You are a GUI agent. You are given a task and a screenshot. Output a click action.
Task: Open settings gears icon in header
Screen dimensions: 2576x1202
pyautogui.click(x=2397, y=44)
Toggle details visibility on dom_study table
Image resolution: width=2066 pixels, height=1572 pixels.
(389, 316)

○ ○ ○

■ PROBLEM REQUIREMENTS
Reproduce every entry above so that each one matches its source exactly.

■ TASK ANSWER
You are a GUI agent. You are given a task and a screenshot. Output a click action.
Task: Open settings gears icon in header
Screen dimensions: 2576x1202
pyautogui.click(x=2397, y=44)
Toggle details visibility on dom_study table
Image resolution: width=2066 pixels, height=1572 pixels.
(389, 316)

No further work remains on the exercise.